Selon les pays il sera plus ou moins difficile de retrouver un emploi comparable. « Il y a très peu d’opportunités au Gabon », s’inquiète ainsi le militant. « Et même si des reclassements sont proposés nous aurons besoin de formation », observe Eunice Massangui, déléguée du personnel des établissements français au Gabon qui ne possèdent pas encore de syndicat. « Longtemps l’employeur n’a pas accepté qu’un syndicat se mette en place. Résultat, la précédente restructuration à Port-Gentil s’est très mal passée. » Les établissements français du Sénégal ont déjà connu une restructuration en 2011. « Et malgré l’apport du syndicat, d’anciens salariés se retrouvent aujourd’hui à faire la manche, s’inquiète Djibril Ndiaye, secrétaire général de la section syndicale des personnels civils des établissements français de droit local. Et 80 à 85 % n’ont pas réussi à se réinsérer convenablement. »

« Nous n’avons plus qu’à négocier un plan de départ »

Surtout les salariés des forces françaises ont beaucoup à perdre puisqu’ils bénéficient d’acquis sociaux qui n’existent pas dans les entreprises locales. « Au Sénégal, les Forces françaises ont signé avec nous un accord d’entreprise, observe Djibril Ndiaye. Nous bénéficions de négociations salariales annuelles, d’avancements, de primes, d’indemnités de fin de carrière améliorées, d’une mutuelle d’action sociale, d’une prévoyance maladie, d’une retraite complémentaire… »
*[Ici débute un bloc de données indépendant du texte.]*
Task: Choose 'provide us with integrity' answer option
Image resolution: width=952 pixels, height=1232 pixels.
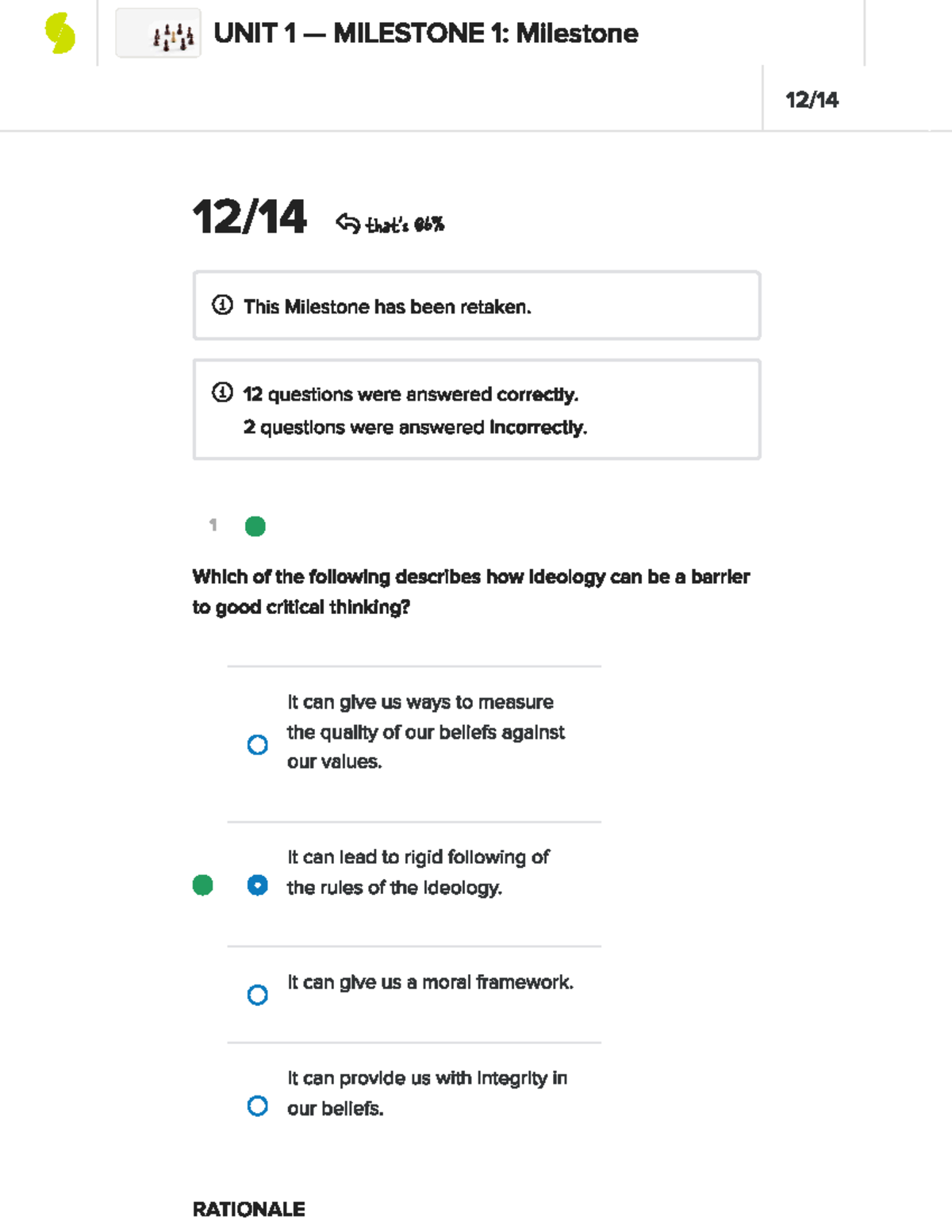Action: [258, 1106]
Pour l’instant ces personnels sont dans l’expectative : « On nous a dit que d’ici 2025 il n’y aurait plus de personnel de recrutement local, résume Elvis Kouame, secrétaire général du syndicat des employés civils des établissements français en Côte d’Ivoire. Donc nous n’avons plus qu’à négocier un plan de départ. Nous demandons que le ministère manifeste sa reconnaissance au moyen d’un plan social d’accompagnement. » Une indemnité qui permette de créer sa propre entreprise sera la bienvenue. « Mais nous allons également rencontrer un gros problème avec nos emprunts bancaires garantis par l’employeur, poursuit Elvis Kouame. Sitôt notre licenciement prononcé et les indemnités versées, les banques seront en effet en droit de se servir sur ce capital. »
Le dossier de ces personnels doit avancer prochainement puisqu’un rapport rédigé doit être remis début juillet.